Introduction - A Quick Tour of The Sahara
Before exploring the Saharas human history, we will be well served by a quick tour of its geographical present. The great desert covers portions of eleven North African nations: Morocco, Algeria, Tunisia, Libya, Egypt, Sudan, Chad, Niger, Mali, Mauritania and the Western Sahara. Depending on the results of a January 2011 referendum, which is giving the southern Sudanese the opportunity to vote for independence from the north, this figure may become twelve.
Perhaps the commonest view of the Sahara, as nothing but a sandy place, is neatly summed up by the nineteenth-century Anglican Archbishop of Dublin, Richard Whately, who is responsible, some would say guilty, of the following speculation: Why can a man never starve in the Great Desert? Because he can eat the sand which is there. Not content with one groan-inducing pun, Whately went on to ask, But what brought the sandwiches there? Why, Noah sent Ham, and his descendants mustered and bred.

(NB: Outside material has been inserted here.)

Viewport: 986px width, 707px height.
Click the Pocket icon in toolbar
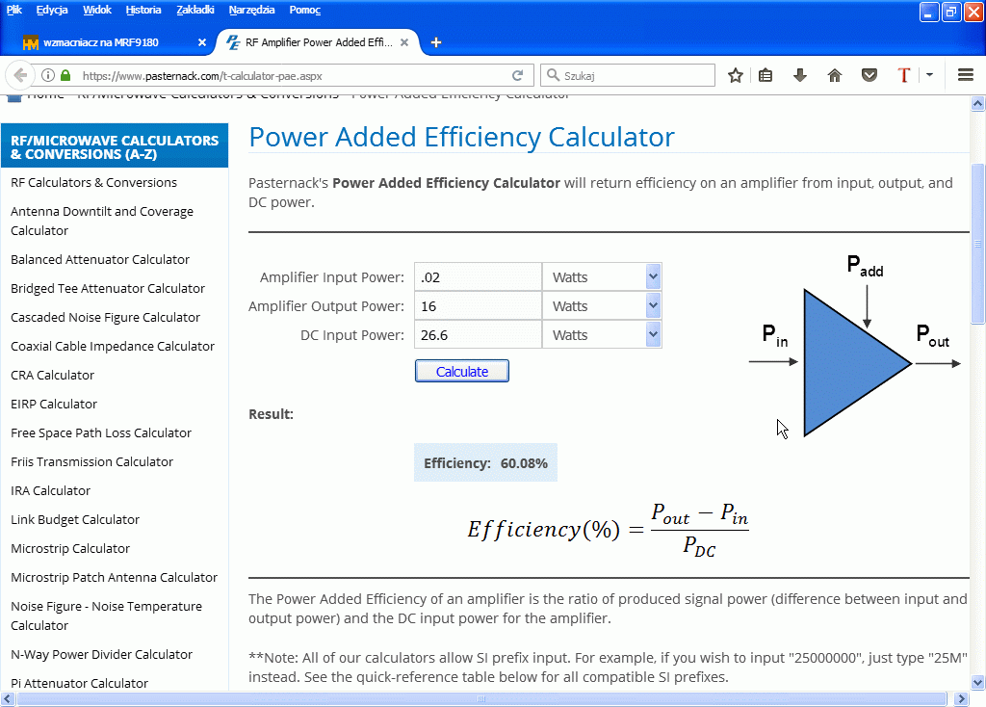point(869,75)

However much sand the Sahara may contain, it must not be thought of as a monolithic entity, a single mass covered in its entirety by sand dunes. The Sahara has numerous distinct geographies but its name is somewhat misleading. It is Arabic and made up of three consonants, saad , ha and ra , and short and long a-sound vowels. It means simply desert, so to talk of the Sahara desert is something of a tautology.

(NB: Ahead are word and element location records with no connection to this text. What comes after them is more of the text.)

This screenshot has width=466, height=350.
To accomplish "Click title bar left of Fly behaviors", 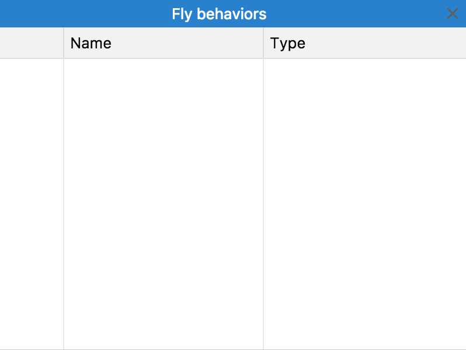I will pyautogui.click(x=82, y=14).
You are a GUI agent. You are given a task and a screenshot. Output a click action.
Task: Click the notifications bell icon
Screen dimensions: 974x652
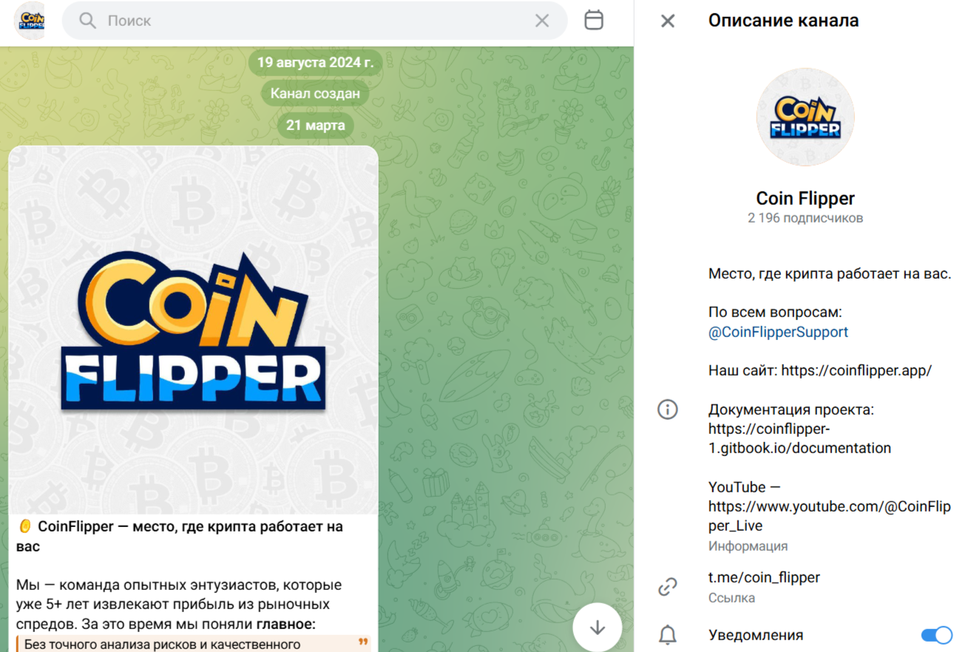(x=668, y=635)
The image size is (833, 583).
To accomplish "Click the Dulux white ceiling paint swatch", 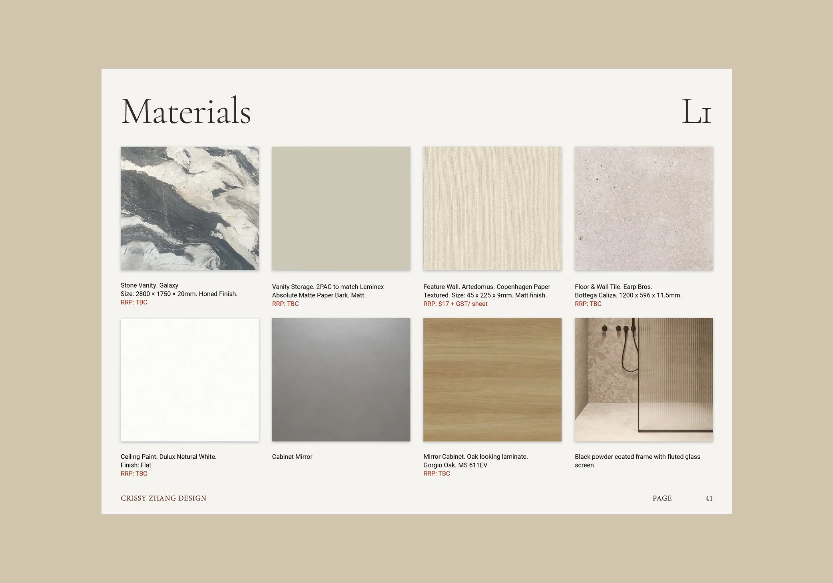I will point(189,380).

Most Arabic words are drawn from three-letter roots, like the Saharas saad , ha , and ra . From these roots families of words branch out and, once mastered, are a great help to both native and foreign learners of Arabic. For example, the Arabic letters equivalent to k, t, and b come together in various forms to make the words book, office (the place of books), library (the house of books) and the verb to write (to create a book). Likewise, the s-h-r root, as well as giving us desert or desolate place, also gives us a barren region, a waste-land, a shade of dusty red, and verbs for to wither and to inflict sunstroke.
In the same way that the s-h-r family of letters has numerous members, so the Sahara is many deserts in one, not one desert. These deserts, some named by their inhabitants, some by invaders and by other foreign visitors, each have a distinct identity while at the same time being identifiably a part of the Great Desert by their situation in the top third of the African continent. A native of southern Algeria lives in a desert that he or she knows as the Ahaggar, or Hoggar, while neighbours to the north live in the Tassili nAjjer, which translates from the local Tamazight language as Plateau of the Rivers. The local population of northern Chad know home as the Tibesti after the mountain range, while inhabitants of one of the oases west of the Nile may refer to their homeland as al-sahara al-gharb , the desert of the west. In Arabic, Sahara as a proper noun seems to have been used first in the ninth century by the Egyptian historian Ibn Abd-al-Hakam (d. 871), when he referred to a distinct piece of desert to the west of the Fezzan and not just as a general description of a desolate place.